An excellent editorial by Leonard Pitts of the Miami Herald on Sept 12, 2001:

We'll go forward from this moment. (Original Title, but also referred to with the title "The Steel in Us")

We'll go forward from this moment. It's my job to have something to say.

They pay me to provide words that help make sense of
that which troubles the American soul. But in this moment of airless shock
when hot tears sting disbelieving eyes, the only thing I can find to say,
the only words that seem to fit, must be addressed to the unknown author
of this suffering.

You monster. You beast. You unspeakable bastard.
What lesson did you hope to teach us by your coward's
attack on our World Trade Center, our Pentagon, us?

What was it you hoped we would learn? Whatever it was, please know that
you failed.

Did you want us to respect your cause? You just
damned your cause. Did you want to make us fear? You just steeled our
resolve. Did you want to tear us apart? You just brought us together.

Let me tell you about my people. We are a vast and
quarrelsome family, a family rent by racial, social, political
and class division, but a family nonetheless. We're frivolous, yes,
capable of expending tremendous emotional energy on pop cultural
minutiae -- a singer's revealing dress, a ball team's misfortune, a
cartoon mouse. We're wealthy, too, spoiled by the ready availability of
trinkets
and material goods, and maybe because of that, we walk through life with a
certain sense of blithe entitlement. We are fundamentally decent, though --
peace-loving and compassionate. We struggle to know the right thing and to
do it. And we are, the overwhelming majority of us, people of faith,
believers in a just and loving God.

— Given task 1 —
According to the editorial's header, what other title is the piece also known by?
The listing has no connection to the editorial above.

— Input material —
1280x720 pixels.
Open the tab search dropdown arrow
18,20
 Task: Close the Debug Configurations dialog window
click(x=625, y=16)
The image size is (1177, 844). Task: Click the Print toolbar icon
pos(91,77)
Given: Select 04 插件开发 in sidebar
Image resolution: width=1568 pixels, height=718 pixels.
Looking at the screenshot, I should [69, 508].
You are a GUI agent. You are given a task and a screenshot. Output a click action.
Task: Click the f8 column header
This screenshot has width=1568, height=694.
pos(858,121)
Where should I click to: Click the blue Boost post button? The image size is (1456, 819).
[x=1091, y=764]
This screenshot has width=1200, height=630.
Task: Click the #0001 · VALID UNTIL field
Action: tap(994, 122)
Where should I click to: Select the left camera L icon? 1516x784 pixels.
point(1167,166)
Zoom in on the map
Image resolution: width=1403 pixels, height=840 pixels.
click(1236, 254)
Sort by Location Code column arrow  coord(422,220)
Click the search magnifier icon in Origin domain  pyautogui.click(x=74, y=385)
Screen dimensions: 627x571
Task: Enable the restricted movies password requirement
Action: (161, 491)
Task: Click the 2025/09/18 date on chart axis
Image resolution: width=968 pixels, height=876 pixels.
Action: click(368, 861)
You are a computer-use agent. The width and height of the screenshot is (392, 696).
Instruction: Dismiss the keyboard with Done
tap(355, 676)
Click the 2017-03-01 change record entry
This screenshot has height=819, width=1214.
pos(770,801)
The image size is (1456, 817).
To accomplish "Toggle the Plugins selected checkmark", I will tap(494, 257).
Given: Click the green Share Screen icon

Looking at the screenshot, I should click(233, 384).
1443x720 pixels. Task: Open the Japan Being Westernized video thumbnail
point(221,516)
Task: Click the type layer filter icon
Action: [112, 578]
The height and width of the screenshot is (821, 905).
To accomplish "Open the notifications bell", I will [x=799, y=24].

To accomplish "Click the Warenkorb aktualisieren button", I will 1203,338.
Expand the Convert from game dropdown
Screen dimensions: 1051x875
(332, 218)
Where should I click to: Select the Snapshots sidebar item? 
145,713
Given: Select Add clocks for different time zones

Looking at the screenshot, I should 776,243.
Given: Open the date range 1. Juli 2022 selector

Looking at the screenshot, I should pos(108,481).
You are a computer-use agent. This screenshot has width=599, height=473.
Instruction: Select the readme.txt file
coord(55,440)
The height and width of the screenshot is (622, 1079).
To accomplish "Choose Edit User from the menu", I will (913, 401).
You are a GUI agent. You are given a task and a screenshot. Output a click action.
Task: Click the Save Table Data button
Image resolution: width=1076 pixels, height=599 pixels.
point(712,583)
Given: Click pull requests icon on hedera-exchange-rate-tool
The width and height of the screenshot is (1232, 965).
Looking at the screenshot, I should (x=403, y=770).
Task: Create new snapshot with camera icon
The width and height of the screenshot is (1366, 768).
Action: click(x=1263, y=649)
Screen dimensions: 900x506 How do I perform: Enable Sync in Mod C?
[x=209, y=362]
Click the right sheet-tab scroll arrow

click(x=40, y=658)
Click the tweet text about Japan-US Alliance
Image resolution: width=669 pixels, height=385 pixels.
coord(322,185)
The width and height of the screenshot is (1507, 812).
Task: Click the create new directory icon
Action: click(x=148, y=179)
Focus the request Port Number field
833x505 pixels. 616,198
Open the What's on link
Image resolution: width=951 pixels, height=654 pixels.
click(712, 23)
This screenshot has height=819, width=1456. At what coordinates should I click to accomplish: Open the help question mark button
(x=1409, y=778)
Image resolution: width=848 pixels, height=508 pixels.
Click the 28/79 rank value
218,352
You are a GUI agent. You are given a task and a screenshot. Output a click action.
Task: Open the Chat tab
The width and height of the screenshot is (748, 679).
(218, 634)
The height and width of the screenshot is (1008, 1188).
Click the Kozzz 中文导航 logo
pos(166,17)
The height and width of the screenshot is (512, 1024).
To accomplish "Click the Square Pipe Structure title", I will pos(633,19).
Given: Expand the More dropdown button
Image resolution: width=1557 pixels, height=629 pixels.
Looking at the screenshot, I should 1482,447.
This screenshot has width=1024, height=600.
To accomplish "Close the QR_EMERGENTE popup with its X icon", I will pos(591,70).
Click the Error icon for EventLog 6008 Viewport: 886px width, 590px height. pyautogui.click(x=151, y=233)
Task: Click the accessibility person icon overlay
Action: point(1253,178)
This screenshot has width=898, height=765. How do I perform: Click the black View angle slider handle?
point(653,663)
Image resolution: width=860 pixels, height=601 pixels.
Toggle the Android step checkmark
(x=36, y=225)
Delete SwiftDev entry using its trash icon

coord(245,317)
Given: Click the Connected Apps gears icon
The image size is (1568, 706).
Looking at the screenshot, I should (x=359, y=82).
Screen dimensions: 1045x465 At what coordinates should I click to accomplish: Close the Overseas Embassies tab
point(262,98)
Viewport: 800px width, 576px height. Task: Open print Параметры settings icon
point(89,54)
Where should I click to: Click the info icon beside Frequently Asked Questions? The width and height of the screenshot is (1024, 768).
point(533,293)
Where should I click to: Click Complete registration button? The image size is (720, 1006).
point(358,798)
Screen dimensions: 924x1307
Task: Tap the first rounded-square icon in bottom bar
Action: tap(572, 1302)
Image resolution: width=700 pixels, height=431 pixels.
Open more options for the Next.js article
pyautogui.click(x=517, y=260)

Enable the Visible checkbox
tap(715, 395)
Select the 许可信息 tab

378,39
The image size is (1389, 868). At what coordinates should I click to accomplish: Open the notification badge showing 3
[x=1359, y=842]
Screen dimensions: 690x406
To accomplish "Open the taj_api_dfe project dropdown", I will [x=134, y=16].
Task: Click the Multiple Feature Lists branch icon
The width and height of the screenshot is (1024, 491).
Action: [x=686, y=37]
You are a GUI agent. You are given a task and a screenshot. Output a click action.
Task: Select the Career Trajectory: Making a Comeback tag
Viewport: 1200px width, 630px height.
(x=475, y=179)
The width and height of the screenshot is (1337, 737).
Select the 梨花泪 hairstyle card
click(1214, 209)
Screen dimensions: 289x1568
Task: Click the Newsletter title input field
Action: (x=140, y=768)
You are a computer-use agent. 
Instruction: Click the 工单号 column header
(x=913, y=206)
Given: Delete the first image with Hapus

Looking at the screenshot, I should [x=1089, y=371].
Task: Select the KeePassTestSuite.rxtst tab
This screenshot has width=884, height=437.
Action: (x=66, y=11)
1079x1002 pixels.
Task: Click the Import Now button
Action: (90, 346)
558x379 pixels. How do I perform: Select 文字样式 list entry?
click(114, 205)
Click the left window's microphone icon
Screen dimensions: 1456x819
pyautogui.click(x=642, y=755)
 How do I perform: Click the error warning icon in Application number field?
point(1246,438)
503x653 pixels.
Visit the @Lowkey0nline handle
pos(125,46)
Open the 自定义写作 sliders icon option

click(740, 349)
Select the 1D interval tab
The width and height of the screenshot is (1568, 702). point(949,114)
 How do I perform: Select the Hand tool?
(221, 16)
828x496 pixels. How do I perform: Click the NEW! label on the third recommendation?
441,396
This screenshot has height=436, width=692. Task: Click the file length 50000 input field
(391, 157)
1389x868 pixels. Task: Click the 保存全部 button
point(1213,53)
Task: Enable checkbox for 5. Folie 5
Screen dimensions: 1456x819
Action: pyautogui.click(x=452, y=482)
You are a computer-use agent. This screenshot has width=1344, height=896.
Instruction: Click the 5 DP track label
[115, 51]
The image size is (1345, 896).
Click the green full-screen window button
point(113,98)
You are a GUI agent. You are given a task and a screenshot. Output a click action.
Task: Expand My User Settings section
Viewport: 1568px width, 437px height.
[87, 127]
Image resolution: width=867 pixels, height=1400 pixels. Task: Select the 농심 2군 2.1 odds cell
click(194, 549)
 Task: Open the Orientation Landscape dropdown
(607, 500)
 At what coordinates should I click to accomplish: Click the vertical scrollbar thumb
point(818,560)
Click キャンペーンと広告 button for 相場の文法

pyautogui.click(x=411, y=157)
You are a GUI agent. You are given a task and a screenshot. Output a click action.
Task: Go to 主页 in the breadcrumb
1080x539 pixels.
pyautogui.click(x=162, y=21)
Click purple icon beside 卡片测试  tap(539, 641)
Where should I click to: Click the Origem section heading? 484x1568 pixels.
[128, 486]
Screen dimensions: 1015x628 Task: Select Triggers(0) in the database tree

— Given task 2 —
In the listing, replace "Screen dimensions" with "Display size" in the part that opens with the line containing "Click the 2017-03-01 change record entry" and closes with the line containing "click(712, 23)". Reproduce only that part, with everything else unchanged.

— Reply 1 —
"The Steel in Us"

— Reply 2 —
Click the 2017-03-01 change record entry
This screenshot has height=819, width=1214.
pos(770,801)
The image size is (1456, 817).
To accomplish "Toggle the Plugins selected checkmark", I will tap(494, 257).
Given: Click the green Share Screen icon

Looking at the screenshot, I should click(233, 384).
1443x720 pixels. Task: Open the Japan Being Westernized video thumbnail
point(221,516)
Task: Click the type layer filter icon
Action: [112, 578]
The height and width of the screenshot is (821, 905).
To accomplish "Open the notifications bell", I will [x=799, y=24].

To accomplish "Click the Warenkorb aktualisieren button", I will 1203,338.
Expand the Convert from game dropdown
Display size: 1051x875
(332, 218)
Where should I click to: Select the Snapshots sidebar item? 
145,713
Given: Select Add clocks for different time zones

Looking at the screenshot, I should 776,243.
Given: Open the date range 1. Juli 2022 selector

Looking at the screenshot, I should pos(108,481).
You are a computer-use agent. This screenshot has width=599, height=473.
Instruction: Select the readme.txt file
coord(55,440)
The height and width of the screenshot is (622, 1079).
To accomplish "Choose Edit User from the menu", I will (913, 401).
You are a GUI agent. You are given a task and a screenshot. Output a click action.
Task: Click the Save Table Data button
Image resolution: width=1076 pixels, height=599 pixels.
point(712,583)
Given: Click pull requests icon on hedera-exchange-rate-tool
The width and height of the screenshot is (1232, 965).
Looking at the screenshot, I should (x=403, y=770).
Task: Create new snapshot with camera icon
The width and height of the screenshot is (1366, 768).
Action: click(x=1263, y=649)
Display size: 900x506 How do I perform: Enable Sync in Mod C?
[x=209, y=362]
Click the right sheet-tab scroll arrow

click(x=40, y=658)
Click the tweet text about Japan-US Alliance
Image resolution: width=669 pixels, height=385 pixels.
coord(322,185)
The width and height of the screenshot is (1507, 812).
Task: Click the create new directory icon
Action: click(x=148, y=179)
Focus the request Port Number field
833x505 pixels. 616,198
Open the What's on link
Image resolution: width=951 pixels, height=654 pixels.
click(712, 23)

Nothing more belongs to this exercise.